# DATA PROVIDED
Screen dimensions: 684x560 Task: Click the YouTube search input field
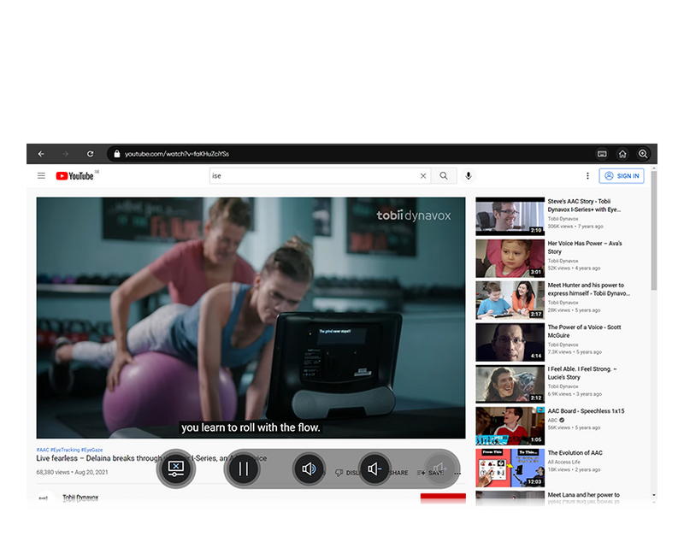point(312,176)
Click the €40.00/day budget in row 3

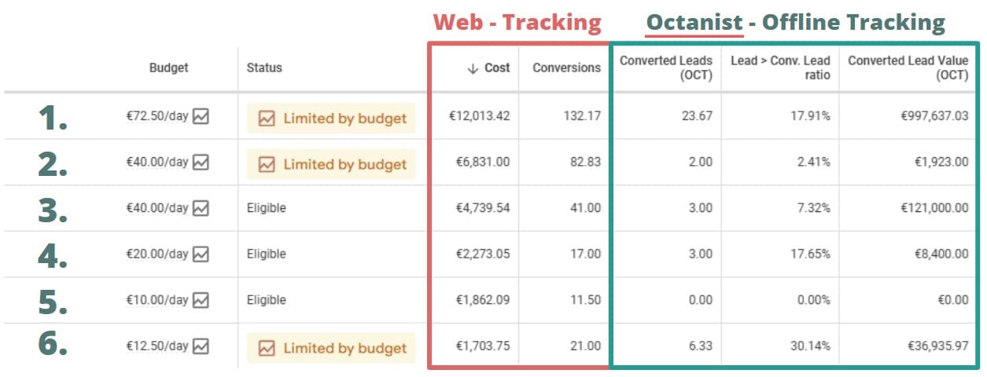(157, 208)
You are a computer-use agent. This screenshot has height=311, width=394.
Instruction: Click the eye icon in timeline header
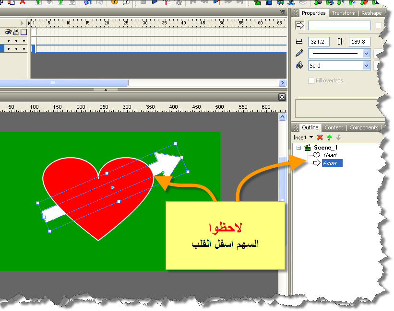pos(8,32)
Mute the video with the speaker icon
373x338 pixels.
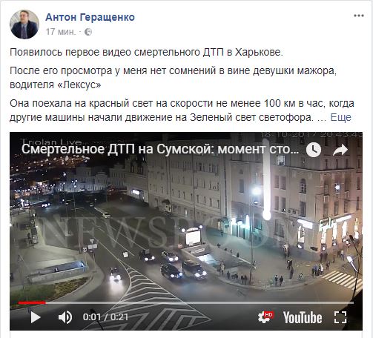tap(65, 317)
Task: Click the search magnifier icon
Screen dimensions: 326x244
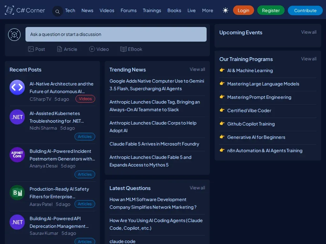Action: (x=58, y=11)
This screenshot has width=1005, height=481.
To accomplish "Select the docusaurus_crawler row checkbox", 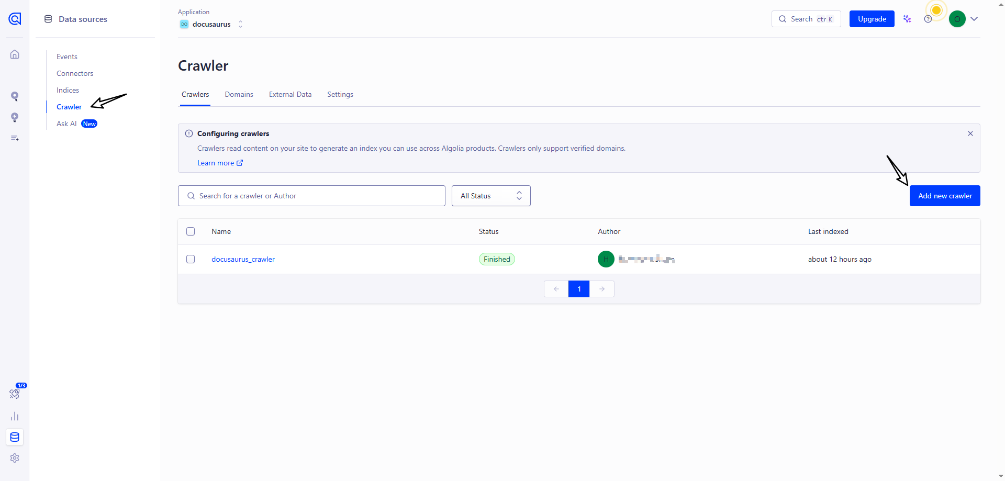I will click(x=191, y=259).
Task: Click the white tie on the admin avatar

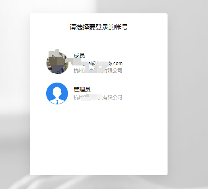Action: tap(57, 102)
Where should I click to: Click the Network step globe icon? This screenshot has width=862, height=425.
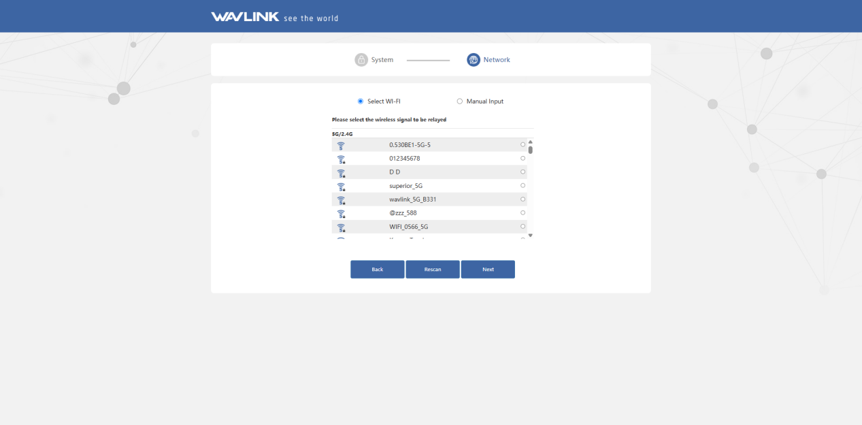tap(474, 60)
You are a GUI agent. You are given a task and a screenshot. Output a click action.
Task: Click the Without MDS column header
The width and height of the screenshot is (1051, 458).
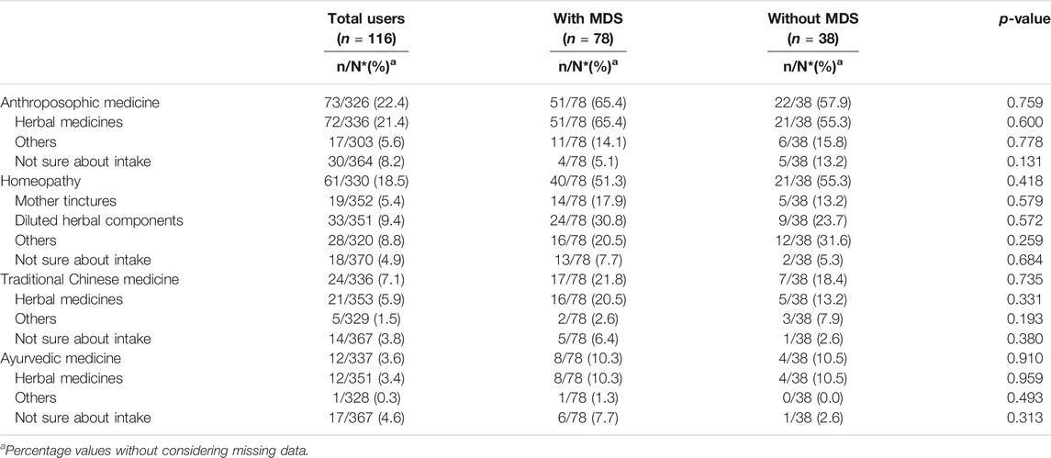coord(812,21)
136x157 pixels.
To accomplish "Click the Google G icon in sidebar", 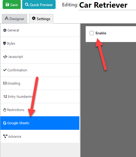I will 5,123.
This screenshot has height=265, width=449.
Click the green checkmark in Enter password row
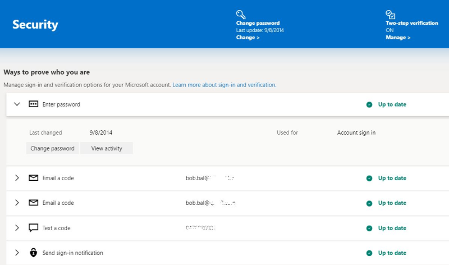(369, 104)
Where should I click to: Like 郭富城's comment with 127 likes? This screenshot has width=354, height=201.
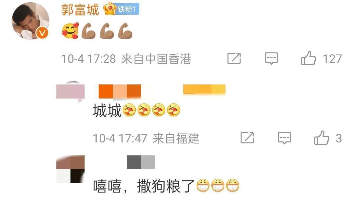(308, 58)
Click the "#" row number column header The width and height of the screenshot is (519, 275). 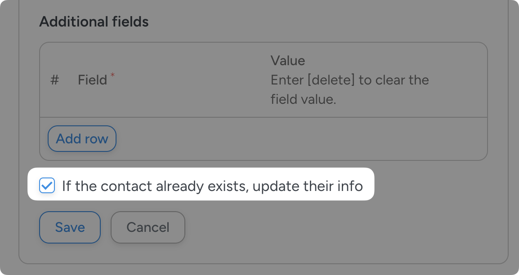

# EXERCISE BRIEF
Return every line of the listing above where "agent" appears.

# TASK RESULT
You are a computer-use agent. This screenshot has height=311, width=394.
You are a GUI agent. You are given a task and a screenshot. Output a click action.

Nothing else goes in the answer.